Free will enters here. The physicists are right that the second law is statistical, not logically necessary, and they conclude from this that it is a poor foundation for metaphysics — but the opposite conclusion is equally available and more interesting. A deterministic universe has no room for genuine novelty, because every future state is implicit in the initial conditions and possibility
is just a name for human ignorance. A universe governed by a statistical law, a law that specifies what is overwhelmingly probable without mandating any particular outcome, is a universe where the space of what can happen genuinely expands over time. The second law does not determine the future. It opens it. Whether that opening is sufficient for what we mean by free will is a question that remains unsettled, but that it is relevant is a claim worth defending against anyone.
And then creativity, which the information theorists help illuminate perhaps better than they realize when they measure entropy as uncertainty, because high entropy means high surprise, and a maximally entropic signal is maximally unpredictable, and unpredictability is the formal definition of novelty — the appearance of what could not have been inferred from what came before. When an artist makes something genuinely new, when a scientist discovers something that reframes an entire field, when a conversation takes a turn that changes both participants, these are local entropy events where the system has moved to a region of state space it had not previously occupied. Entropy does not merely permit creativity — entropy is the formal condition that makes creativity distinguishable from repetition.
And then mortality, where the disorder
metaphor does its real damage by making impermanence feel like failure, like the universe destroying what was built. The corrected understanding offers something different and more honest. Structures are temporary not because the universe is hostile to them but because the universe is exploring beyond them. A human life is a dissipative structure — sustained by energy flow, generating extraordinary local complexity, eventually returning its borrowed order to the larger system — and the return is not a defeat but the same process that made the life possible in the first place, the giving and the taking revealed as a single mechanism, which changes the emotional valence of the whole picture.
Prigogine said the universe is not given but is in the making, and the physicists have the equation and the information theorists have the bridge between physics and communication, and the question that neither discipline, constrained by professional caution, will ask aloud is the one that matters most: if the deepest law of nature is about the expansion of possibility, what does that mean for what we are and what we ought to do?
Where we concede ground: The foundation here was laid by others — Boltzmann, Gibbs, Shannon, Jaynes — and some of them would be uncomfortable with what has been erected on top. The leap from the number of accessible microstates increases
to the universe tends toward possibility and this has implications for free will
involves interpretive steps not entailed by the mathematics. Each step is defensible, but the chain is long, and the further it extends from the equation, the more it is philosophy rather than physics. Prigogine’s broader philosophical claims about irreversibility and the end of certainty remain controversial among physicists, and admiration for his work sometimes leads contested interpretations to be treated as settled science. They are not settled. They are promising, deeply suggestive, and unfinished.

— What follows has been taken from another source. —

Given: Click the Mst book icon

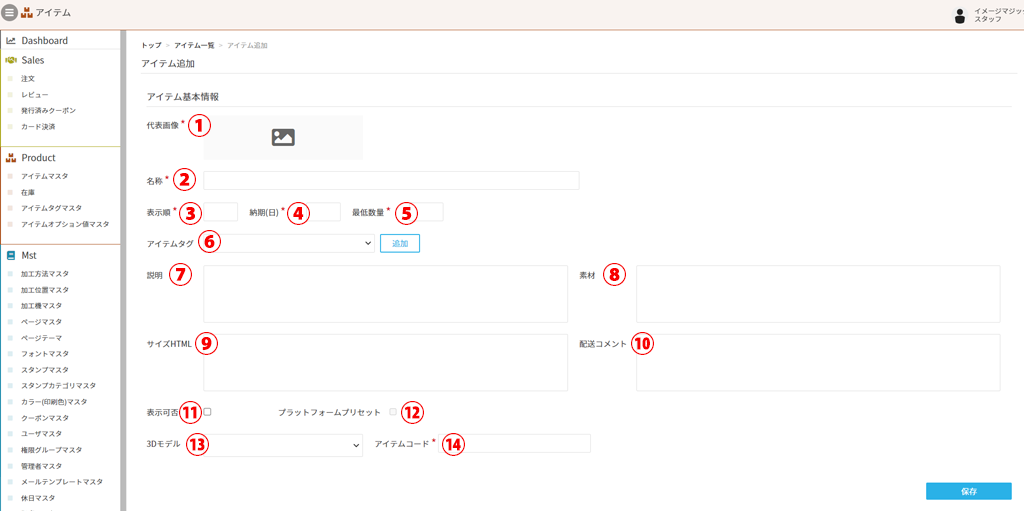Looking at the screenshot, I should (x=11, y=255).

What would change our mind: If the arrow of time turned out to be an artifact of boundary conditions — if a complete cosmological theory demonstrated that the low-entropy past and high-entropy future are perspectival rather than fundamental, that entropy increase is how it looks from inside the universe but not what the universe is actually doing — then the metaphysical claims about possibility, novelty, and becoming would lose their physical foundation. The Past Hypothesis would become a feature of vantage point rather than a feature of reality. The framework would still be beautiful. Beauty is not truth. If the arrow is an illusion, the philosophy built on its reality needs rebuilding from the ground.